Dermatology Times: What are a few highlights from the 2023 Pigmentary Disorders Exchange Symposium?
Hamzavi: I’m just so excited that we are able to actually have a conference on pigmentation. So there are some excellent talks on dermal pigmentation done by Dr. Heather Woolery Lloyd, and she talked about the different classifications and different agents that we can use. She talked about oral agents that might trigger pigmentation. This is very disfiguring pigmentation that can occur. We had some great talks on melasma options and treatment of hyperpigmentation with Dr. Andrew Alexis. And he gave us an extensive summary of treatment options and other from the therapeutic ladder of photoprotection, topical intervention, systemic interventions and procedural based interventions.
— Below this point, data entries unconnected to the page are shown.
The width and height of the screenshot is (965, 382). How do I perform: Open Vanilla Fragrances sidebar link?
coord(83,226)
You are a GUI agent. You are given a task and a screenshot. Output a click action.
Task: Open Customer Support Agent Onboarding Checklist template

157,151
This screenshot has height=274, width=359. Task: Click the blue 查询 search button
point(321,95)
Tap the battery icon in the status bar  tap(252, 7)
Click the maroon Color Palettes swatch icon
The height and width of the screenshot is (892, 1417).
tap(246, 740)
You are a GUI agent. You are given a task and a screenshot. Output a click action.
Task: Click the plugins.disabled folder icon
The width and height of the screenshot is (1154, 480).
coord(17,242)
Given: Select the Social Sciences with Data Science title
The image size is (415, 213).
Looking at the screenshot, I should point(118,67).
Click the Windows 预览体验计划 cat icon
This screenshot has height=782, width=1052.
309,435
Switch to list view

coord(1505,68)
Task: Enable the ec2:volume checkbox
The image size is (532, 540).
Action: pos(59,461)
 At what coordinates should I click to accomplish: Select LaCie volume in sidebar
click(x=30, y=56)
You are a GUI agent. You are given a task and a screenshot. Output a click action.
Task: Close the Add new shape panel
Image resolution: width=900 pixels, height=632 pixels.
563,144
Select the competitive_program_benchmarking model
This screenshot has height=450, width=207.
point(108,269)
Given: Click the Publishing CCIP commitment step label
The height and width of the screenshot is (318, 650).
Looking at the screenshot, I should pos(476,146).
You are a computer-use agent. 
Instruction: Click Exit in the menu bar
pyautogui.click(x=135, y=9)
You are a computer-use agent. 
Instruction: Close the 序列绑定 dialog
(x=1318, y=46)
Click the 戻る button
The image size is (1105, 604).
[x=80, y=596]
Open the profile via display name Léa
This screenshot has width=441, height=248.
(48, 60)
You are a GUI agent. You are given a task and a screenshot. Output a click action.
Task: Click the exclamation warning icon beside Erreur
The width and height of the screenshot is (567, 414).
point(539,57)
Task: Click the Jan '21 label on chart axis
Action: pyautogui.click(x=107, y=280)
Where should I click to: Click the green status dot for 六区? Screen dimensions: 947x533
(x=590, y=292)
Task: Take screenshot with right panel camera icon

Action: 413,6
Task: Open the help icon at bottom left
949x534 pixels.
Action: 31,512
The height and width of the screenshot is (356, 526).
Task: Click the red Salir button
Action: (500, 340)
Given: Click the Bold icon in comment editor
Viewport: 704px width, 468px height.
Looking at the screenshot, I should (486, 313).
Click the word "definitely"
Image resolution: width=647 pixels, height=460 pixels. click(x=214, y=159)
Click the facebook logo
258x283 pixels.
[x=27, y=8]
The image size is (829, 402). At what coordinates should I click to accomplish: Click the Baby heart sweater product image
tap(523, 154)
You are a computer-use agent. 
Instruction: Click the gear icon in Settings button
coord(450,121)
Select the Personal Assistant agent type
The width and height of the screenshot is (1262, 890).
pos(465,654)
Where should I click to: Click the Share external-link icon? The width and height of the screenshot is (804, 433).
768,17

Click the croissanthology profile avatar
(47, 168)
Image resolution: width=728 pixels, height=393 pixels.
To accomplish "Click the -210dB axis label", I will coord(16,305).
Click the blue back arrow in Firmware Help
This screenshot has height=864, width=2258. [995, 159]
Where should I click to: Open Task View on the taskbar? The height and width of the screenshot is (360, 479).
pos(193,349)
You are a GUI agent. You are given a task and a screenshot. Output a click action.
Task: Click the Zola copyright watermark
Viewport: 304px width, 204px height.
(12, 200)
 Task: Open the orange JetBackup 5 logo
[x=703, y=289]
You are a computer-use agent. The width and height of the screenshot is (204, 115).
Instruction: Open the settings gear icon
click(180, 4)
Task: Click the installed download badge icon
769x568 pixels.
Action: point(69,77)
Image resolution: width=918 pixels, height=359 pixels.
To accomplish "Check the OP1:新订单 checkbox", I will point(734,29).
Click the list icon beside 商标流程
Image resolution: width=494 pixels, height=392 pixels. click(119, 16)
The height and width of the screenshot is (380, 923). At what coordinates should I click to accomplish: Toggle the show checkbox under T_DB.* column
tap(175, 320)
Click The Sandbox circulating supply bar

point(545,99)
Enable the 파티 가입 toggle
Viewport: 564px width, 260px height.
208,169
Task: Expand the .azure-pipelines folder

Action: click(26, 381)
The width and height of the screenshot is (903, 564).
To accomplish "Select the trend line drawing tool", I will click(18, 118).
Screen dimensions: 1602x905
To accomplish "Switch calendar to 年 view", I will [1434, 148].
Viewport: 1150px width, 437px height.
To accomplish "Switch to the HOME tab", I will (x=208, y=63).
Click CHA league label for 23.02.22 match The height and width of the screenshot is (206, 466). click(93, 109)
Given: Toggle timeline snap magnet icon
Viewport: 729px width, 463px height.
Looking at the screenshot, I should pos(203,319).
And then we also had some great lectures by Dr. Berson, and she spoke about the numerous agents that help manage hyperpigmentation and where they might be useful. And Pearl Grimes also gave a very, very strong overview of these pigmentary options across the different disease states. And those are the portions that I was able to attend. But really an in-depth conference. If you really want to improve your ability to treat hyperpigmentation and depigmentation, I haven’t seen a conference like this.